I figured since my voice has gone silent on social media, my stalkers and creepers (and the crone) are needing something to feed off. (Cheshire grin) I sit here in my llama jammie pants with my pink hoodie on, typing away to give fodder to their fuel. Snarls and smirks are what I plan to deliver! So please sit back, let me grab that 3rd cup of coffee, and let me dish to you what you think you need to know. Because, of course, living vicariously through someone else always is more fun than paying attention to your own life (mess) {wink wink}
Yesterday morning, before work, I touched up my roots. I am not ready to go gray yet! Probably never will either. The extra blonde highlights will come later this week. Can't have that gray nonsense when I am still striving for customer appeal. In order to play the game and be in the public eye, one has to remain youthful-looking to match a personality some would kill for! While I have been tidying up a few later chapters on "When He Had Her," and building "Seaside Shore," The restaurant pivot still exists and is in progress (for now), building a new customer base. Yesterday, a few of my old customers, the Corvette Club, gathered and dined for lunch. I waited on the bunch at the last gig! It was very nice to see these retirees and catch up on where their fancy cars have been. These guys mostly all retired, more money than who knows, with wives they have been married to since the Nile was a creek. old men and their humor, it cracks me up! They think they still have it! I laugh and just do my thing... crack them up with my sarcasm! Ah gets-em every time!

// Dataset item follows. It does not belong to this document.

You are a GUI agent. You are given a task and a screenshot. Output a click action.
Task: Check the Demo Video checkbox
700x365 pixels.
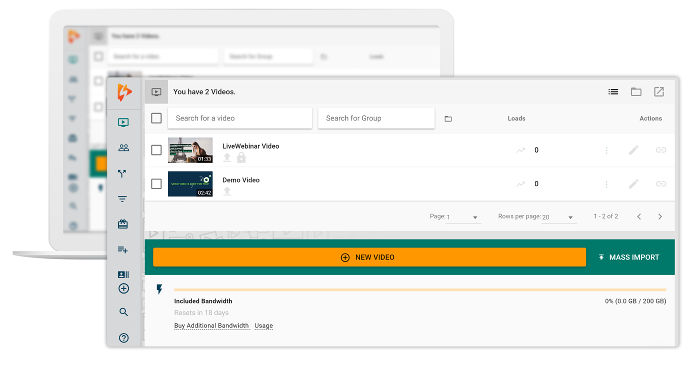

I am on day 5 of the gig. I will dress up and be the hostess with the mostess tonight and back on the floor tomorrow night, finishing up the Mother's Day madness. With my daughter's 4 kids in tow and the oldest working 3 jobs, I will catch up to them at some point over the next few weeks. The one grandson is having a birthday on the 19th of this month! Let me brag while I've got your attention! The oldest has garnered the accolades of the physical therapy department at Mercy. With all of his medical, nutrition, and massage therapy certs under his belt, they were all too happy to bring him on to add to their other qualified and educated staff! And that daughter of mine surpassed all the intern applicants, and the superintendents were so impressed with her attention to detail & teaching abilities, and now a graduate with her master's, proudly they hired her and added her to one of the most prestigious schools in the Chesterfield district, she was named the new Assistant Principal! That one will change the education system and give it a makeover they never knew they needed! And my youngest, I give him props in his self-made progression, learning construction skills by day and still flipping pizzas at night. It is this one who will become a millionaire. He works around the clock and is driven by the almighty dollar. He is young! Go get 'em, kid! He and I pass each other daily, going to and from work. Most of those conversations, ME: "Are you ok? Did you let the dogs out? Or did you feed the dogs? I am making this for dinner______" Him, "yeahhhhh, no, ok" and he is off. I laugh! What more can any mother expect from a 24-year-old?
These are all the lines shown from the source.